From the January 3 / January 10, 2005 issue:
She's back.
by Matthew Continetti 01/03/2005, Volume 010, Issue 16
http://www.weeklystandard.com/
THE INCOMING REPRESENTATIVE FROM GEORGIA'S 4th congressional district is the outspoken Cynthia McKinney. She is a Democrat, she is 49 years old, and she has held the job before. She held it for a decade, in fact, from 1992, when she became the first black woman elected to Congress from Georgia, to 2002--when, she says, the "hostile corporate media," allied with Republicans, "repeated falsehoods" about her, "distorted" her positions, and drove her from "my seat."
That is McKinney's explanation for her 2002 primary defeat, and she is sticking to it. But there are other explanations. Her father, Georgia state legislator Billy McKinney, shared his version with an Atlanta television reporter on August 19, 2002, the night before she lost. The reporter had asked Billy McKinney about his daughter's use of a years-old, moth-balled endorsement from former Atlanta mayor Andrew Young. Such endorsements were worthless, the elder McKinney replied, because "Jews have bought everybody. Jews." In case the reporter didn't understand, he spelled the word: "J-E-W-S." (A few weeks later, in a runoff against a political neophyte, Billy McKinney became a former Georgia state legislator.)
The actual reason why Cynthia McKinney left Congress in 2002 was that, for once, she couldn't outrun her mouth. She had walked along the cutting edge of progressive politics for years--appearing with Louis Farrakhan, calling globalization a "cruel hoax," advocating for Zimbabwean dictator Robert Mugabe--but then, in a March 25, 2002, interview on KPFA Pacifica radio, she suddenly fell off.
"We know there were numerous warnings of the events to come on September 11," McKinney said that day. "What did this administration know and when did it know it, about the events of September 11? Who else knew, and why did they not warn the innocent people of New York who were needlessly murdered? What do they have to hide?" McKinney thought she knew the answer. "What is undeniable," she explained, "is that corporations close to the administration have directly benefited from the increased defense spending arising from the aftermath of September 11th."

◇ ◇ ◇ ◇ ◇ ◇ ◇

OBJECTIVE => Reproduce the passage of the article on Cynthia McKinney starting at "That is McKinney's" and ending at "Georgia state legislator.)", word for word.

DATA SHOWN =>
◇ ◇ ◇ ◇ ◇ ◇ ◇

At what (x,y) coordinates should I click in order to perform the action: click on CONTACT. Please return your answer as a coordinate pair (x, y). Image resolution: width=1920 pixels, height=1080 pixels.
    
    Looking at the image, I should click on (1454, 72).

◇ ◇ ◇ ◇ ◇ ◇ ◇

IN RESPONSE =>
That is McKinney's explanation for her 2002 primary defeat, and she is sticking to it. But there are other explanations. Her father, Georgia state legislator Billy McKinney, shared his version with an Atlanta television reporter on August 19, 2002, the night before she lost. The reporter had asked Billy McKinney about his daughter's use of a years-old, moth-balled endorsement from former Atlanta mayor Andrew Young. Such endorsements were worthless, the elder McKinney replied, because "Jews have bought everybody. Jews." In case the reporter didn't understand, he spelled the word: "J-E-W-S." (A few weeks later, in a runoff against a political neophyte, Billy McKinney became a former Georgia state legislator.)